SOURCE TEXT ::

++++++++++

SYDNEY--GDF Suez SA is looking to sell a major stake in its
Australian electricity generation and retail business, as the
French power group intensifies moves to cut debt and boost profit
hurt by Europe's slow recovery from the global financial crisis,
people familiar with the matter said.
GDF Suez has hired Deutsche Bank to find a buyer for around 30%
of its International Power (Australia) Holdings Pty Ltd unit, which
runs a coal-fired power plant in Victoria state along with two
gas-fired power plants and a wind farm in South Australia state,
the people said. The IPAH business also sells power and gas to more
than 350,000 customers in Victoria.
Any deal would likely see GDF Suez retain a stake of around 40%
in IPAH, the people said.
It comes more than six months after GDF Suez sold 28% of IPAH to
Japan's Mitsui & Co., while the French power group has also
been reducing its stakes in other assets globally that it considers
to be noncore.

++++++++++

GIVEN DATA ::

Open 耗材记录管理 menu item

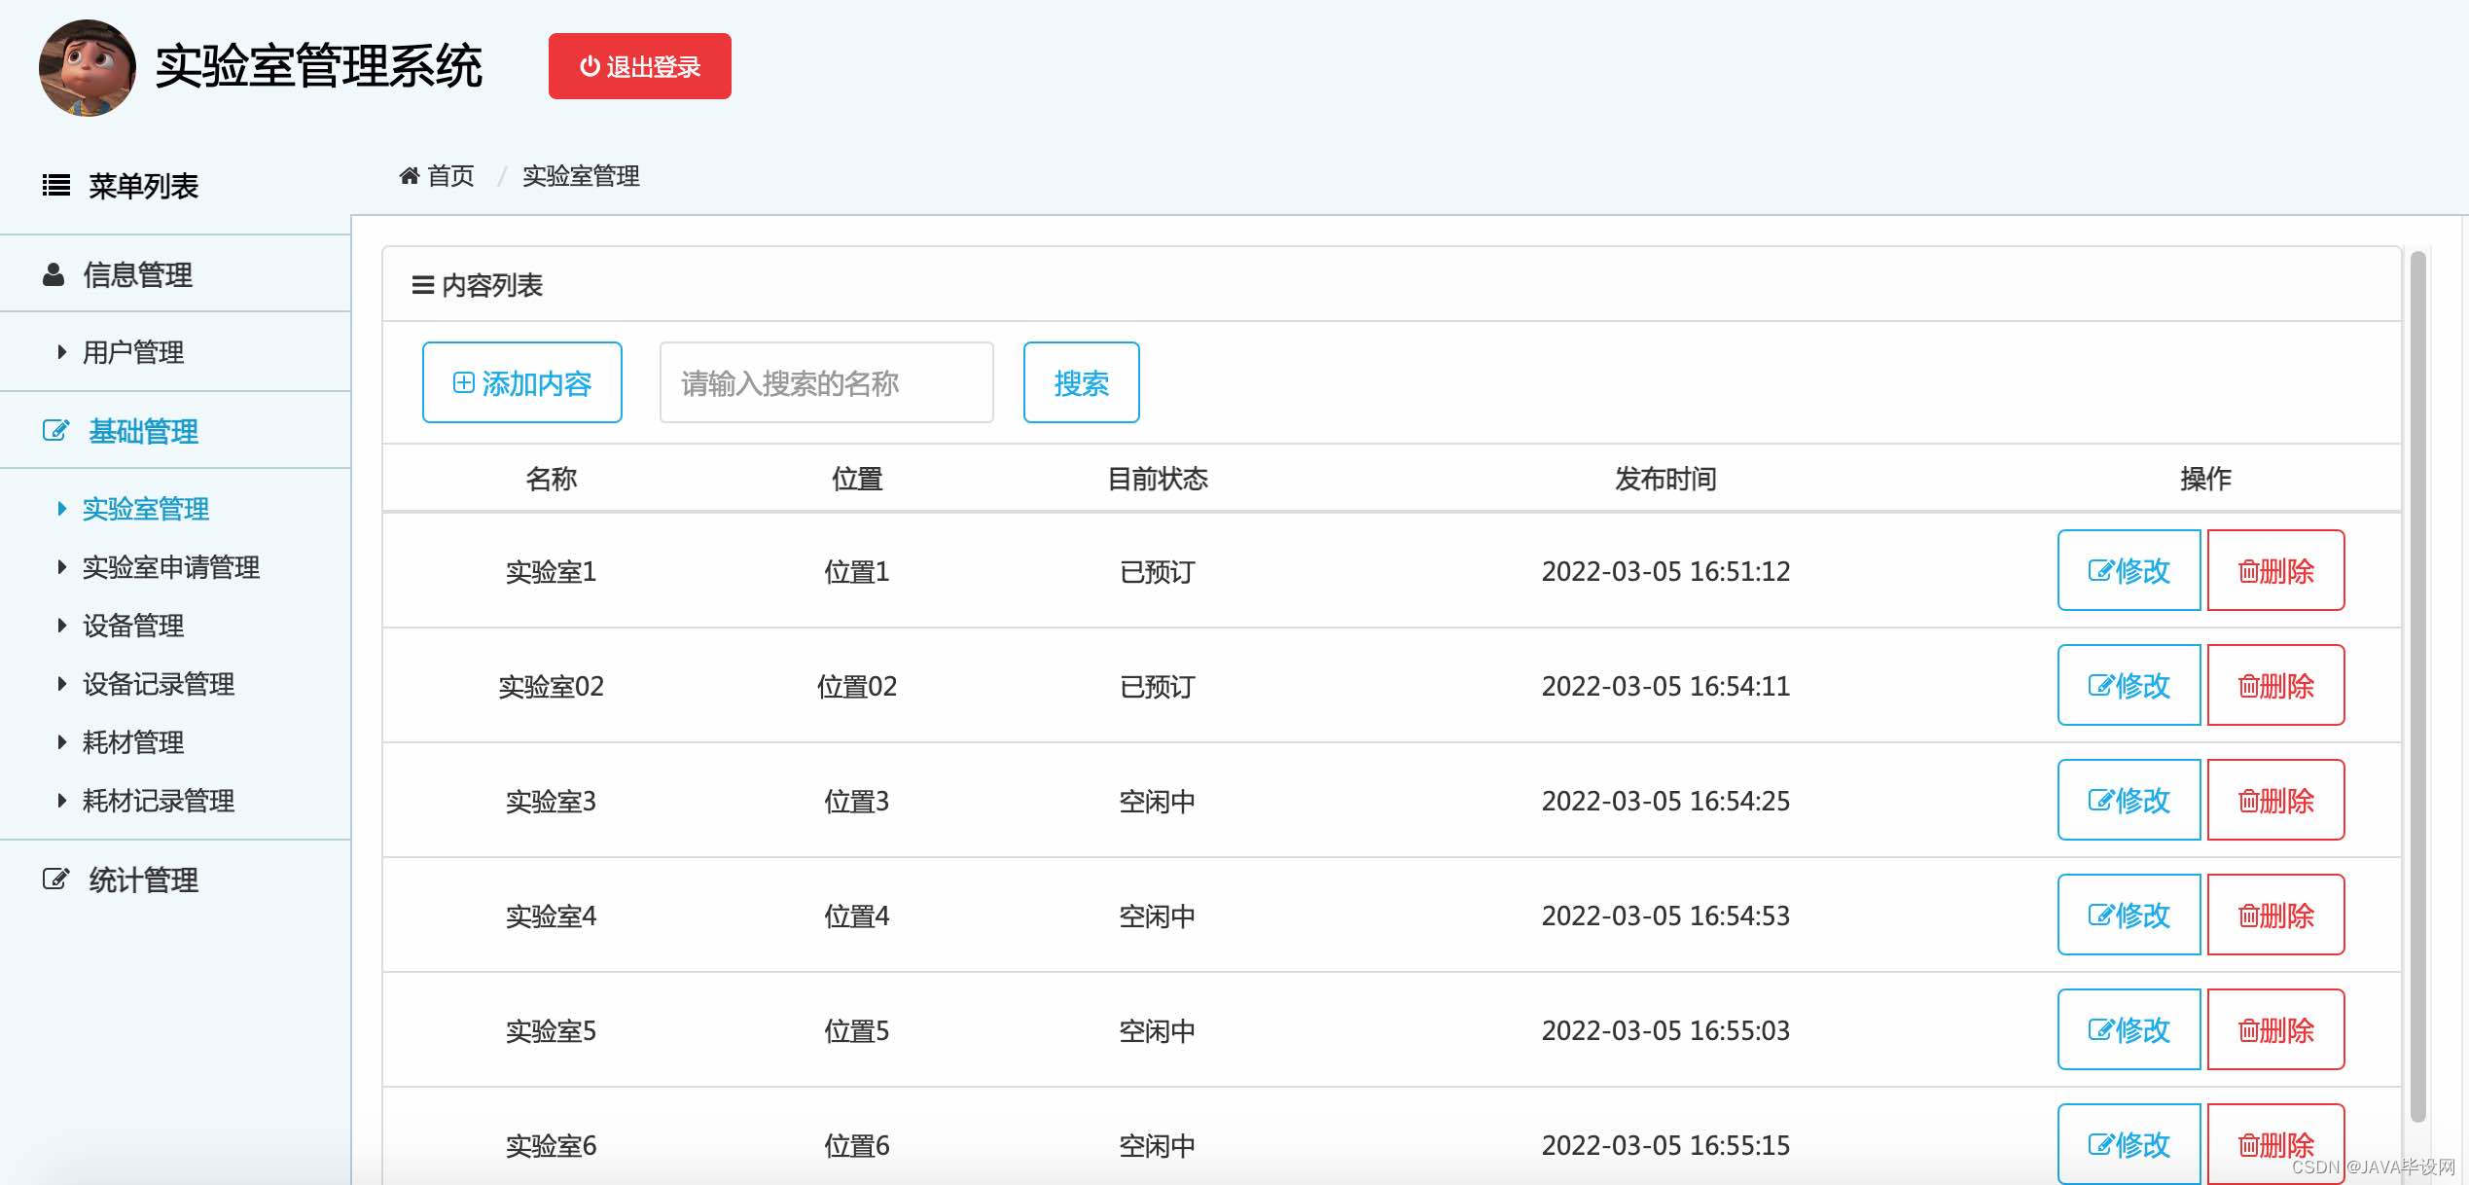(x=158, y=801)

++++++++++

GOAL OF THE EXERCISE ::
Reproduce the passage of the GDF Suez news report from "It comes more" to "to be noncore.", word for word.

TASK ANSWER ::
It comes more than six months after GDF Suez sold 28% of IPAH to
Japan's Mitsui & Co., while the French power group has also
been reducing its stakes in other assets globally that it considers
to be noncore.